3.
Advantages and disadvantages of methods to diagnose pseudoprogression after immunotherapy
| Methods to identify pseudoprogression | Type of tumor | Advantages | Disadvantages |
| NSCLC, non-small cell lung cancer; IL-8, interleukin-8; US, ultrasonography. | |||
| Biopsies of enlarged lesions or new lesions | Enlarged visible lesions that can be biopsied | Can provide the histopathology for the physician to judge the evolution of tumor and guide the clinical practice | Invasive procedure and may be refused by the patient.

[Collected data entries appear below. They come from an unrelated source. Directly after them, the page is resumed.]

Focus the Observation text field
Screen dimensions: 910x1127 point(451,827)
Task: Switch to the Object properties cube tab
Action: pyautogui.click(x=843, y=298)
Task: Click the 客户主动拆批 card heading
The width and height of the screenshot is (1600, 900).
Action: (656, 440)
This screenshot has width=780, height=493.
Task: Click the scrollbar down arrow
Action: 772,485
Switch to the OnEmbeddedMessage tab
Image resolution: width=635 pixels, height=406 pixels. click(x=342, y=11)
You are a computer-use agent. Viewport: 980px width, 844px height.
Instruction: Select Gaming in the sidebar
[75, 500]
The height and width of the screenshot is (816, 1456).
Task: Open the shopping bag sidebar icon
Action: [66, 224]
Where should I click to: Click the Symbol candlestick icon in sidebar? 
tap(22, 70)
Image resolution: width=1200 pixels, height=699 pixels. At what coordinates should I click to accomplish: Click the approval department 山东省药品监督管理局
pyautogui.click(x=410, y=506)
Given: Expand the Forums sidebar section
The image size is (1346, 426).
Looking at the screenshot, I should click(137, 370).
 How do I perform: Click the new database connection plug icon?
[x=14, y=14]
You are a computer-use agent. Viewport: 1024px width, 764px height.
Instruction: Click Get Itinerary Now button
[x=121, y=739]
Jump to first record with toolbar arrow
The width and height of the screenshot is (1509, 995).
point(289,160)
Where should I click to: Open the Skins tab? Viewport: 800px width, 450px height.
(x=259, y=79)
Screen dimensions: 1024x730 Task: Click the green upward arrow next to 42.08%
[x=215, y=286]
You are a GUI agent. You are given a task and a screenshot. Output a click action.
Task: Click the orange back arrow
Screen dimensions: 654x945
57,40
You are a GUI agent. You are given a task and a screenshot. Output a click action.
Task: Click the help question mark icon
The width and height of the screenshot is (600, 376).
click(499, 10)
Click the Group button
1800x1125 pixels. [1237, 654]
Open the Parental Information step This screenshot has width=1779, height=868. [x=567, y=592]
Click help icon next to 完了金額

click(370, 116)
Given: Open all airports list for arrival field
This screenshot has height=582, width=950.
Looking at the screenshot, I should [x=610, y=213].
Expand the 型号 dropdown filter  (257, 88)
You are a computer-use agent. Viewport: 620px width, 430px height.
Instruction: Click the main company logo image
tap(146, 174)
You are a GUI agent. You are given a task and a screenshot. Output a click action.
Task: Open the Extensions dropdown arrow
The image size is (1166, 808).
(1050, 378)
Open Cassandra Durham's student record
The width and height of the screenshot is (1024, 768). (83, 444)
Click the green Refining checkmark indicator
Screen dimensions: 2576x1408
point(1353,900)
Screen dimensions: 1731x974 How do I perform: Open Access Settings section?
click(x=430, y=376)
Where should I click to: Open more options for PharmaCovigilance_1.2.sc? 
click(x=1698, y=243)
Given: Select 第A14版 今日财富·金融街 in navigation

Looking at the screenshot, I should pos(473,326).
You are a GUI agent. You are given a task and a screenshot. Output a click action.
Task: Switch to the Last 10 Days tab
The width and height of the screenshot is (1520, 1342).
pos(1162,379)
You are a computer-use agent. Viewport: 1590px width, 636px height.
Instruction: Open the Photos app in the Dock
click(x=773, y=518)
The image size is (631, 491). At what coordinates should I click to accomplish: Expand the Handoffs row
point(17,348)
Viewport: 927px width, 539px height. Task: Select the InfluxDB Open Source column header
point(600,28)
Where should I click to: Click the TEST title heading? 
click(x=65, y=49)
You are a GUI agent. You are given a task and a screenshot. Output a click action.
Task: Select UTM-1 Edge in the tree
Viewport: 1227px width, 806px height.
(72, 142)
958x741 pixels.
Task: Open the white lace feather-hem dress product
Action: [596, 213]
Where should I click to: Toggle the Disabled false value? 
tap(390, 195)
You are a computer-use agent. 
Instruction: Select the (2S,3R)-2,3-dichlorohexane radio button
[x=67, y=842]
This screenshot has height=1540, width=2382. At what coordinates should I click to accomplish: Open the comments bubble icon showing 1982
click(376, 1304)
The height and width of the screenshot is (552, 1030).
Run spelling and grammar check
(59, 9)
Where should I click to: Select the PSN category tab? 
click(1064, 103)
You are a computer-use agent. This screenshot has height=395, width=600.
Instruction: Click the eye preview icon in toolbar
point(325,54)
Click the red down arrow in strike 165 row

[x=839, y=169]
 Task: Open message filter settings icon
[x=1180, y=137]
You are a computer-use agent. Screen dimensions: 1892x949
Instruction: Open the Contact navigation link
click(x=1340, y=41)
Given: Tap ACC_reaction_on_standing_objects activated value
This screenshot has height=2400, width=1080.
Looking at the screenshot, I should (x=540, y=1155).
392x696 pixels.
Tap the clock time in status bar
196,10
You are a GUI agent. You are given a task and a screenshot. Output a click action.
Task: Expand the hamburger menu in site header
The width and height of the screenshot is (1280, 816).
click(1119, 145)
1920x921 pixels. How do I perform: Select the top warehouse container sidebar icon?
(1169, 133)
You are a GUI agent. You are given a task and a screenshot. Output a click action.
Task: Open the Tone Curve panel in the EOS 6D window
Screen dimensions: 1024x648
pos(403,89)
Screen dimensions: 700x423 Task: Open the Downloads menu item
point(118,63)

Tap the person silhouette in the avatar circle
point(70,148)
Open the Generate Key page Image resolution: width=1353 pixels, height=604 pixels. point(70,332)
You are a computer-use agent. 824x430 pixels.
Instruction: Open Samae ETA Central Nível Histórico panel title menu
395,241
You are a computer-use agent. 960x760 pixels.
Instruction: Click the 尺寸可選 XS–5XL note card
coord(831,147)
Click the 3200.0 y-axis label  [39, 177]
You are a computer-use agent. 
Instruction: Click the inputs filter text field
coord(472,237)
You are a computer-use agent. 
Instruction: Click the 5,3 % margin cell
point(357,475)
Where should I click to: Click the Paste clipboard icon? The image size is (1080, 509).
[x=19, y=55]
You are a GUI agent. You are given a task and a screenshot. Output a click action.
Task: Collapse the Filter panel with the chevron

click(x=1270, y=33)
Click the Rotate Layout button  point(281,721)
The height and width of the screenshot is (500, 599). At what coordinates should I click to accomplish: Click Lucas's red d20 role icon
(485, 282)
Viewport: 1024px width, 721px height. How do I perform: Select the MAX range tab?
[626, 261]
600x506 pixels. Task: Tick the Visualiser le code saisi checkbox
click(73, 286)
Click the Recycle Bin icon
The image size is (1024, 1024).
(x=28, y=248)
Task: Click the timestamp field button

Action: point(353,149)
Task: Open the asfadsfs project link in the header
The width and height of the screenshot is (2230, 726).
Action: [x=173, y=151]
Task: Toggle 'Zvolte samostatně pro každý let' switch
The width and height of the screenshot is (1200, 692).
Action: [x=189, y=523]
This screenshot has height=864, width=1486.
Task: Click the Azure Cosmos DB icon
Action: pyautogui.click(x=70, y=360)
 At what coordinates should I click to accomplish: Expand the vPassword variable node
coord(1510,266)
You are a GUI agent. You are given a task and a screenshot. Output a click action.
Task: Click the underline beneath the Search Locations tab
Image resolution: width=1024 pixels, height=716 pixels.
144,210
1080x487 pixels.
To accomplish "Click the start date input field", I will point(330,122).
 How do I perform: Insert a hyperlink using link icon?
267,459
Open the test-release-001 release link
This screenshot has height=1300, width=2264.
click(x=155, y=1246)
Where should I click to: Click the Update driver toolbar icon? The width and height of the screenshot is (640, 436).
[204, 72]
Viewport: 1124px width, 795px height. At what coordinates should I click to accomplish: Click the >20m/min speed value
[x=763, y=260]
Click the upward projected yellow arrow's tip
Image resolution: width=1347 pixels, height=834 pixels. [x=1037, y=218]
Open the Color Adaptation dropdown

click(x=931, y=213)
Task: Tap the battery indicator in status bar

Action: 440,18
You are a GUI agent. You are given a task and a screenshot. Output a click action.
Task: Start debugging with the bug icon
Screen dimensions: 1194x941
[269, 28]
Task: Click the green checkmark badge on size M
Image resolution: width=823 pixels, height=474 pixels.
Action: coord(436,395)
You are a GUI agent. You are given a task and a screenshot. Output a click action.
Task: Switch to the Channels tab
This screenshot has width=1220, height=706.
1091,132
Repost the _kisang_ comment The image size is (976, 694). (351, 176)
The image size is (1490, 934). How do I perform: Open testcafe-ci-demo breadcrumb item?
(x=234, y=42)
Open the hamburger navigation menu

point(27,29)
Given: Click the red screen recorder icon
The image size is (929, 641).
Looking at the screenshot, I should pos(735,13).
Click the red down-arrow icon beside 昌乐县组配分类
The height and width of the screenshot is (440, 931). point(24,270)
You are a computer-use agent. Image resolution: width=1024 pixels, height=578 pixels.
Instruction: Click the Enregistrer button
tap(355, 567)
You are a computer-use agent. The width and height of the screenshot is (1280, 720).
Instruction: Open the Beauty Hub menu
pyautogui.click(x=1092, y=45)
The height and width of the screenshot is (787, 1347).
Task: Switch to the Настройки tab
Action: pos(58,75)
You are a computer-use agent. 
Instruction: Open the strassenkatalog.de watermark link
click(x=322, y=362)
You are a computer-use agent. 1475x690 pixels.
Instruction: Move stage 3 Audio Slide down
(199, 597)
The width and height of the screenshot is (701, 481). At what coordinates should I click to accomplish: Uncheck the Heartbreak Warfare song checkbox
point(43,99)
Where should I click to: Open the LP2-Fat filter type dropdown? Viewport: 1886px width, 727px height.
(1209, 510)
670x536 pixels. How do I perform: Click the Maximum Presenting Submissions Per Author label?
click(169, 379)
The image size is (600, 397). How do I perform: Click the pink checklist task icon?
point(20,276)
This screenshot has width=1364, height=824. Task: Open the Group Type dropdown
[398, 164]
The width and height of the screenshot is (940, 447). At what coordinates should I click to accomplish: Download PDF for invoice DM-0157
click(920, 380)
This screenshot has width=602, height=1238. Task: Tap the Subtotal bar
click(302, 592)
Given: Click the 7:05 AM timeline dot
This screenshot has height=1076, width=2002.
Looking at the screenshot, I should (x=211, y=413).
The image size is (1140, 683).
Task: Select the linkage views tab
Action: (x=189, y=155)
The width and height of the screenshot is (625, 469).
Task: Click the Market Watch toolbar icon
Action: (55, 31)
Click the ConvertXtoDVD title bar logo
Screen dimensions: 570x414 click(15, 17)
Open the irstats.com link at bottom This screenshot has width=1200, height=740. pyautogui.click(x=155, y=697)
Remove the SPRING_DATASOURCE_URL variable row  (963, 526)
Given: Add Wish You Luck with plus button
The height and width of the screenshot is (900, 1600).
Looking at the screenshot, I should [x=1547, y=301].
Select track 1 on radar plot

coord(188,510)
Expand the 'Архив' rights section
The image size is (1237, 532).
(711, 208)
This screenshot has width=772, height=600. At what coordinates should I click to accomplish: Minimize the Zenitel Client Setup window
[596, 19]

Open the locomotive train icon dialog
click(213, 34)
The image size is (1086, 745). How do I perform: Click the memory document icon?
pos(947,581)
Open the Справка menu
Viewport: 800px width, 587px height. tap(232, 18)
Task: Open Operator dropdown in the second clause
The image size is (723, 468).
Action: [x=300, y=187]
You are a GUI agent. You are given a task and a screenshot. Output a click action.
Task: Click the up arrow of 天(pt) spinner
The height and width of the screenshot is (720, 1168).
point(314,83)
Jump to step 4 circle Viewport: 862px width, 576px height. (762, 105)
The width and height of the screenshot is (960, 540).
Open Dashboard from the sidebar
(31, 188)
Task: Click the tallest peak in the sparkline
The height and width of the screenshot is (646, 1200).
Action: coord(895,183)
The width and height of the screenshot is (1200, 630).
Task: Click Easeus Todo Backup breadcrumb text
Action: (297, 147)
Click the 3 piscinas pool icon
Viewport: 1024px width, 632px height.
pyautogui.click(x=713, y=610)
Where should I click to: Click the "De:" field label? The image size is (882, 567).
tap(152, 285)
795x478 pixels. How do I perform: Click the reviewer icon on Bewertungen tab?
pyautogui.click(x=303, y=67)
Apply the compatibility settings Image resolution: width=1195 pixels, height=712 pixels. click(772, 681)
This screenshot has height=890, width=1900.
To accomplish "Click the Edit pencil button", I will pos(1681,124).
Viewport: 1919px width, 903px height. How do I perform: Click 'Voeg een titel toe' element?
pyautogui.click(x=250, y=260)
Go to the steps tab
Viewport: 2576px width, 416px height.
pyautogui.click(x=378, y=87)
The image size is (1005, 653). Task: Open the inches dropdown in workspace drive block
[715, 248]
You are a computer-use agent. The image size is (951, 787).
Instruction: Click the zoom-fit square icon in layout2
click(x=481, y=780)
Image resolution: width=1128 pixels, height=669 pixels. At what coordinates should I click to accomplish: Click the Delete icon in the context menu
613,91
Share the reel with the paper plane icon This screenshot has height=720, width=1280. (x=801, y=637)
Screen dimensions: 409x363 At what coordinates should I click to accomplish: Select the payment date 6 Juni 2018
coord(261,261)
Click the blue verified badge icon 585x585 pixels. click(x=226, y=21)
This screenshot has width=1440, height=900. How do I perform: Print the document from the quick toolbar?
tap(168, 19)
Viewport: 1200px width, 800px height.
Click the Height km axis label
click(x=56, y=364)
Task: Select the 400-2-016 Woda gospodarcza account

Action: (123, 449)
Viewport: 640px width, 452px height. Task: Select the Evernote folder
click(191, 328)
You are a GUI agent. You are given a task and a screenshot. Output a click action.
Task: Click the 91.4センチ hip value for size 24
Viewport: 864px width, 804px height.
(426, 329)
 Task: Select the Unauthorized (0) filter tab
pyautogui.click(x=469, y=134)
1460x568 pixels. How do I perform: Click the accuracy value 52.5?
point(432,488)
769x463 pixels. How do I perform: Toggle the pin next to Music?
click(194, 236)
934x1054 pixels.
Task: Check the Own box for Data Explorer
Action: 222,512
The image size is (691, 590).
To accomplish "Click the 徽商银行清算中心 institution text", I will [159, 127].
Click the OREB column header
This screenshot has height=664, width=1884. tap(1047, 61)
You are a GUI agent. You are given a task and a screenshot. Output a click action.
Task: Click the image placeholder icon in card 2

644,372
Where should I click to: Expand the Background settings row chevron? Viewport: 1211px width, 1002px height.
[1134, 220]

The biopsy tissue does not represent the whole lesion sometimes |
| Radiographic follow-up | All kinds of tumors with measurable lesions | Convenient and noninvasive and can avoid a premature discontinued immunotherapy for pseudoprogression | Can accelerate progression if the patient experiences hyperprogression; can impede the use of effective treatments for those who are experiencing true progression |
| SPION T2-weighted contrast MRI + PET-CT | Suitable for all kinds of tumors (theoretically) | Can distinguish inflammatory cell infiltration from the enlarged tumor tissue | Theoretical method; no clinical studies have been performed to prove its effectiveness |
| US | Superficial or subcutaneous lesions | Convenient and economical, and can distinguish blood flow volume in the lesions | Reliability can differ depending on the operator |
| Circulating tumor DNA | Melanoma | Consistent with tumor burden and reflects the dynamic change of the tumor | No current criteria for the diagnosis of pseudoprogression; high costs limit clinical use |
| Serum IL-8 levels | Tumor cells of patients; positively correlate with tumor burden | Convenient and economical, the dynamic monitor of IL-8 can reflect the change in tumor burden | Theoretical methods; no published clinical studies prove the correlation between IL-8 and pseudoprogression |